Study: South Falls Short in Innovation, Education
Southern states are falling short when it comes to education and entrepreneurship, and the region "has not held its own economically since about 1980," according to a new study by the Southern Growth Policies Board.
The non-partisan public policy think tank, based in Research Triangle Park, N.C., surveyed 4,000 southerners during retreats, community forums, and statewide policy dialogs across 13 southern states -- Alabama, Arkansas, Georgia, Kentucky, Louisiana, Mississippi, Missouri, North Carolina, Oklahoma, South Carolina, Tennessee, Virginia, and West Virginia, as well as Puerto Rico.
Math and science education, lack of awareness about entrepreneurship, computer literacy, and a shortage of innovation were cited as areas of concern from participants in the survey.

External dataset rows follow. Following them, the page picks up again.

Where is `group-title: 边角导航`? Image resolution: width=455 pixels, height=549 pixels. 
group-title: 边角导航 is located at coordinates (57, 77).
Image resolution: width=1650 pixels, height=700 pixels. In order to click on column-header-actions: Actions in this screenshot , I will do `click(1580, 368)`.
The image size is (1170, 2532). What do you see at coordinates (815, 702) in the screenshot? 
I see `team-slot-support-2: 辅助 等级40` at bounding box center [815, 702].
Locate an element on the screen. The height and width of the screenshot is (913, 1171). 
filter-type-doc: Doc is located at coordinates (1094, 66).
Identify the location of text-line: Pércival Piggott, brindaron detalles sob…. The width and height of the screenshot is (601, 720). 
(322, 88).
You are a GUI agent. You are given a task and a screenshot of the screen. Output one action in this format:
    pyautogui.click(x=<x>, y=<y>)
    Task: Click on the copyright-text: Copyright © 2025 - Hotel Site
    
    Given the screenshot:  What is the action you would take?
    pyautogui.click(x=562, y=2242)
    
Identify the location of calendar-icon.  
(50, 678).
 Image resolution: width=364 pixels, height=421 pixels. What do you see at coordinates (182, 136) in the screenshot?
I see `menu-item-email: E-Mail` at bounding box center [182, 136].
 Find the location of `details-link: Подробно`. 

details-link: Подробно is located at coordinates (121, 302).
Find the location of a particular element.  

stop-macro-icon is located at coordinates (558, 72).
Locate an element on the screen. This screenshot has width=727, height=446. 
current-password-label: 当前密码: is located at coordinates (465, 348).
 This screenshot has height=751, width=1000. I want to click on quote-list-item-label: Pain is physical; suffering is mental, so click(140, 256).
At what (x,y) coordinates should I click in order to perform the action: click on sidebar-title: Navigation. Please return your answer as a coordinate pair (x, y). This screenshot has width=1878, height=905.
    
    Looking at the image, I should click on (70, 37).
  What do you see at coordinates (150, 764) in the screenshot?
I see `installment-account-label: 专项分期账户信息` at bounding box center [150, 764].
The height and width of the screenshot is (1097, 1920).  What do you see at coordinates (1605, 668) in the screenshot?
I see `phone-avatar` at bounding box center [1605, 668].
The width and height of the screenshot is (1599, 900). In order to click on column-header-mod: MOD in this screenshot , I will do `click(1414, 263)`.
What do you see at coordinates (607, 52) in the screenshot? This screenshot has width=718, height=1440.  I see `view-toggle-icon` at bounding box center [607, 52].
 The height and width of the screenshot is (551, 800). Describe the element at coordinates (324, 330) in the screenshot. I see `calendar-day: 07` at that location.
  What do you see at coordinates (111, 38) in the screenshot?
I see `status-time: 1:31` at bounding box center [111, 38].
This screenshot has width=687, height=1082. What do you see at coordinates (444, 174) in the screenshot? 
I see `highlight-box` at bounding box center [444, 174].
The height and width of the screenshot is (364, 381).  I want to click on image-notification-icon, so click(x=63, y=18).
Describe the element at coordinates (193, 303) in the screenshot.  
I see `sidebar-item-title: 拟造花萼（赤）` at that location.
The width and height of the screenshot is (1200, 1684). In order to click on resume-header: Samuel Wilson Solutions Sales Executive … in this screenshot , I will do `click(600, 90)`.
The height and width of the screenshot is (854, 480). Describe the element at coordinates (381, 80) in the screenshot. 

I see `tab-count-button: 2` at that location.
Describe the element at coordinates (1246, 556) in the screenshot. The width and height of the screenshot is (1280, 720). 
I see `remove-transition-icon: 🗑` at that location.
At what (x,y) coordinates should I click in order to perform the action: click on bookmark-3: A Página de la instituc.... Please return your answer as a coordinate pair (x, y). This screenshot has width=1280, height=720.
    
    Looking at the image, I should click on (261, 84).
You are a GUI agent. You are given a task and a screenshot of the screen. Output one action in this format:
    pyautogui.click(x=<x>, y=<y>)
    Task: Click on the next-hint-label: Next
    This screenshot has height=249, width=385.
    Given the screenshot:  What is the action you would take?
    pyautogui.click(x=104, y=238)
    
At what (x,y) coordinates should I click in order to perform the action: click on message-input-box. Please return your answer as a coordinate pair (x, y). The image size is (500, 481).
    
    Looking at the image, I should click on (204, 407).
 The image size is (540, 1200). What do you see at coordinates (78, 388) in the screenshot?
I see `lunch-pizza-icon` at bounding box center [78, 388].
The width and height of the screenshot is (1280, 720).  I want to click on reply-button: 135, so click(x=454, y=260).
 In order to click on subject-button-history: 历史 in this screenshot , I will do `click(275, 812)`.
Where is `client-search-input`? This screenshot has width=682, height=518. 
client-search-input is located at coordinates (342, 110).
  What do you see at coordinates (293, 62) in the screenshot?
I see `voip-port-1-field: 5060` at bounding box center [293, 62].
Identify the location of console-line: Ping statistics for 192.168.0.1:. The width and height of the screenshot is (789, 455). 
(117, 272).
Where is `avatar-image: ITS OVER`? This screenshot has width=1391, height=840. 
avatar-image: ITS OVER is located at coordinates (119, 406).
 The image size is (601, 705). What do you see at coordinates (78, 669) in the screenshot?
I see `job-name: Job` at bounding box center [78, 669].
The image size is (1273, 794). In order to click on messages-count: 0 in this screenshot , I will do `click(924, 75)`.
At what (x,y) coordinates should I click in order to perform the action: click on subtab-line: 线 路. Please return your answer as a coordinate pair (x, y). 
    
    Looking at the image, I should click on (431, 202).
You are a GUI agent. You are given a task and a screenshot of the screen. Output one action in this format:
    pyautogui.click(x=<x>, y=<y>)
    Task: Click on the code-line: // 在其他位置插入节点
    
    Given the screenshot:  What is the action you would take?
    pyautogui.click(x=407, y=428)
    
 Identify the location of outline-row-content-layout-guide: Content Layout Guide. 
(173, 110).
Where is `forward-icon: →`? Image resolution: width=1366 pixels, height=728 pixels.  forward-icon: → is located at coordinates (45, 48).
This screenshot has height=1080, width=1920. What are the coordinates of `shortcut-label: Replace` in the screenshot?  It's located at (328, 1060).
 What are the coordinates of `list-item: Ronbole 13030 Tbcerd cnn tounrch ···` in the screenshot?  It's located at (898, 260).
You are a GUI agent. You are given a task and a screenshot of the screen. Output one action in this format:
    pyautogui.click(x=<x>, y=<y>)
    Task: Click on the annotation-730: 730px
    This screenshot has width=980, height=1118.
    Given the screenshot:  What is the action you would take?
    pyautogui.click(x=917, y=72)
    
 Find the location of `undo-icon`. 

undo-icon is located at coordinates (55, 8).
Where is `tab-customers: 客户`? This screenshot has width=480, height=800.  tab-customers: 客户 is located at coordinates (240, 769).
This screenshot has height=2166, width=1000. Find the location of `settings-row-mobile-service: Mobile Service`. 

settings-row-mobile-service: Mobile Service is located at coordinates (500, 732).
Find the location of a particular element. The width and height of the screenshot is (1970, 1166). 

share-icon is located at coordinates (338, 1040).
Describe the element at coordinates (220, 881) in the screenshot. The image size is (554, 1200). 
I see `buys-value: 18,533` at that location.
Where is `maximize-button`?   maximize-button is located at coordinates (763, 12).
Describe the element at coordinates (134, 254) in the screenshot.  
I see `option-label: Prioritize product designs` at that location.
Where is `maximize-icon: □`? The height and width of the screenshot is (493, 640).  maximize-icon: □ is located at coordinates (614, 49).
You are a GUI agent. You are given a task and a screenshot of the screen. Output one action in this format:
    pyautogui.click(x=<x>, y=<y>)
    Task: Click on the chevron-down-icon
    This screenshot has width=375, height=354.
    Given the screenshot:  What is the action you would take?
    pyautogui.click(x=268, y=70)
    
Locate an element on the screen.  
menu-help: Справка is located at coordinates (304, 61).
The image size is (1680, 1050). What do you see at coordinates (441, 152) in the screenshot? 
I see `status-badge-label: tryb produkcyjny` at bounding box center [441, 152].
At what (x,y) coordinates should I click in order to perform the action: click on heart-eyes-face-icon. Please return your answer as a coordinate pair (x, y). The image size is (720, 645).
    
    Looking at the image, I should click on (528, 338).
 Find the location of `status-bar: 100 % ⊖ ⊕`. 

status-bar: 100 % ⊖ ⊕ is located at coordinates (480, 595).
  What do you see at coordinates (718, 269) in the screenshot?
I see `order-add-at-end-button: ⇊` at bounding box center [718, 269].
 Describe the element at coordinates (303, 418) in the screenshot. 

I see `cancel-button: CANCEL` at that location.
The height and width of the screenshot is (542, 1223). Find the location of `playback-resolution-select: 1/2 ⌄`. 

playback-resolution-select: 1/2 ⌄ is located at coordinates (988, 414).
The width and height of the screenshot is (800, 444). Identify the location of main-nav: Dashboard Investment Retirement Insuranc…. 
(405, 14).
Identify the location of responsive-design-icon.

"The tone of the survey was to focus on how to build more economic opportunities," said Jim Clinton, executive director of the Southern Growth Policies Board. "We wanted to figure out how to create more businesses that are technologically oriented, and the survey results showed us what we are not doing well."
One way to achieve that is to recruit and retain talented entrepreneurs and business owners, according to Clinton. "The South has a significant reliance on 'branch plants,' not corporate headquarters or research-and-development plans," he said. "Opportunities for higher-paying jobs and profits are somewhere else."
The study recommended increasing the "value, volume, and velocity" of innovations that occur in the South, using technology as the primary tool to get there. Innovation was specifically defined as the application of new ideas to products and processes in the pursuit of profits, which the Southern Growth Policies Board said is essential to the South becoming a leader in innovation.
"If you look at the average wages for technologically intensive jobs, they are 85-95% higher than other positions," Clinton said. "If we want to get there, we must focus on science and math skills to have workers that are technologically savvy."
The study also called for a shift in culture toward valuing and celebrating knowledge. Internal and external perceptions must also change and can be achieved by using a branding strategy which would result in the world's perception of the South changing to viewing it as a vibrant dynamic and innovative region, according to the organization.
"Any region with a certain view of themselves is limited by that view," Clinton said.